Use this (and all other body and facial language hacks) to find common ground with strangers. Use it to meet girls. Recognize your common humanity, and use it to delight others. It's fun.
This is a very basic description of brainspotting therapy which I have oversimplified to illustrate my point; like any other therapy, there are subtleties and specifics to the method, but they are not relevant to this discussion.
The argument as I understand it boils down to, more or less, “Is it more appropriate to group facial expressions like letters in the alphabet or like vowel sounds?”
This phenomenon is often described as “looking hard,” which I believe is a result of the human animal’s need to enforce privacy boundaries in conditions of high population density, a naturally stressful situation.
That's what I do, at any rate.
Look, I never claimed to be a choirboy.
The word “delight” brings to mind (Okay, okay, fine. This is more or less apropos of nothing—I had The Sandman on my mind, I just wanted to share this somewhere, and I’m shoehorning it in here.) my favorite joke in The Sandman comic book series, which is that the character Delirium of the Endless, who Neil Gaiman based on his friend Tori Amos, was once Delight, but Delight went crazy for reasons never fully explained.
Delirium, to be clear, is like Borderline Personality Disorder took on human form.
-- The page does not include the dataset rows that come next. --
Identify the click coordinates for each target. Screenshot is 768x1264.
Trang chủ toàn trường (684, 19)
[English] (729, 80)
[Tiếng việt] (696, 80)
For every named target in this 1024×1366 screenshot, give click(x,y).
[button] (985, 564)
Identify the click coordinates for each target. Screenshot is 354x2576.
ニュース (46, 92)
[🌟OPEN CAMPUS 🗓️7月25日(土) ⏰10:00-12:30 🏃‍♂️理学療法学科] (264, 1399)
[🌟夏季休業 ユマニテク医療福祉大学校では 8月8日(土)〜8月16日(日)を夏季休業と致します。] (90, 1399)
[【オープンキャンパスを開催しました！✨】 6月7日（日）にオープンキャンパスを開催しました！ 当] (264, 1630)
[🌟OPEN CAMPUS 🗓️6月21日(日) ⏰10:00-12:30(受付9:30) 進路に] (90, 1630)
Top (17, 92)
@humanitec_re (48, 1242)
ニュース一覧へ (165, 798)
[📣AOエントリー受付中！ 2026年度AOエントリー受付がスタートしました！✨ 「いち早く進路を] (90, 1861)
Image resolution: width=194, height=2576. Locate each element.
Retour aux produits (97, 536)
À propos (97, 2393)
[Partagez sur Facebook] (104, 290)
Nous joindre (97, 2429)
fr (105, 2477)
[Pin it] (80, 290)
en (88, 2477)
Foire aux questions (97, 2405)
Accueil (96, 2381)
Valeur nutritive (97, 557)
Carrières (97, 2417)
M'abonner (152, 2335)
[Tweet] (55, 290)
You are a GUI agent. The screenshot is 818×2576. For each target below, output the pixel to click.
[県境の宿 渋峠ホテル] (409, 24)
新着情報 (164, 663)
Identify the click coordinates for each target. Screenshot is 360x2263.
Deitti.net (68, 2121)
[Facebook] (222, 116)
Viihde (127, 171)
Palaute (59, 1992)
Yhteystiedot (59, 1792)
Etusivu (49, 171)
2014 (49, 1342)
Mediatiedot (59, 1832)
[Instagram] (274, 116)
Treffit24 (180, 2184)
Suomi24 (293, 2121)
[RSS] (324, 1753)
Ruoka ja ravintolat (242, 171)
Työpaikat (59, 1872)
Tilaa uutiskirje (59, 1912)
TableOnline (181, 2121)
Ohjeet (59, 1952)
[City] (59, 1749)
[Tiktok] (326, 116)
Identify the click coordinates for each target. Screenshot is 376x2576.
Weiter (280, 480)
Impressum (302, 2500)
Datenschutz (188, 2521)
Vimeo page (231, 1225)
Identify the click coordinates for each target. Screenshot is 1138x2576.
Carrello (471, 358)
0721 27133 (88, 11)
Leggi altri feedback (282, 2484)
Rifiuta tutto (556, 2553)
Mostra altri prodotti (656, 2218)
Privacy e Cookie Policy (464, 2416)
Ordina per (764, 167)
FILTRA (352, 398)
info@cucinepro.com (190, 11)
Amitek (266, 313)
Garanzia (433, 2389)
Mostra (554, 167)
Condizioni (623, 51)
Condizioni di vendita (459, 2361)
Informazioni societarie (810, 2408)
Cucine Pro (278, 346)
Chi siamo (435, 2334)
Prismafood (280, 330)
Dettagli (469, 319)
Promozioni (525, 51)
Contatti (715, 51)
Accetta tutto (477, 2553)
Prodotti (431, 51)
She’s an emaciated little waif with rainbow-colored hair who can (and often does) make you permanently, terrifyingly crazy at will, for any reason or no reason at all. For my money, she’s easily the scariest character in a series based around the idea that anything can be scary if you look at it the right way.
Years after the final issue of the series in which she was introduced, Delirium finally appeared as her former self in Sandman: Endless Nights. For a personification of the abstract concept of joy, however, Delight is saucer-eyed twee turned up to eleven. You just want to whack her with a rolled-up newspaper until she goes away forever; it turns out that the character’s underlying personality flaws are actually mitigated by her insanity as opposed to resulting from it.
There’s a general principle at work here, but hell if I know what it is.
Most people around me, in rural Normandie, look like they're chewing a hornet. What the fuck is the egregore here?
Probably the most difficult (meaning complex, multidimensional, most easily misread) expression to parse is the human smile. I think that’s where the axiom about the eyes being the "window to the soul" comes into play.
When a smile is on the table in a contentious situation, I find the eyes contain the best clue to meaning. Of course, to lock eyes with someone can initiate some kind of low intensity battle, but even that can be instructive (especially if battle isn't your own intention).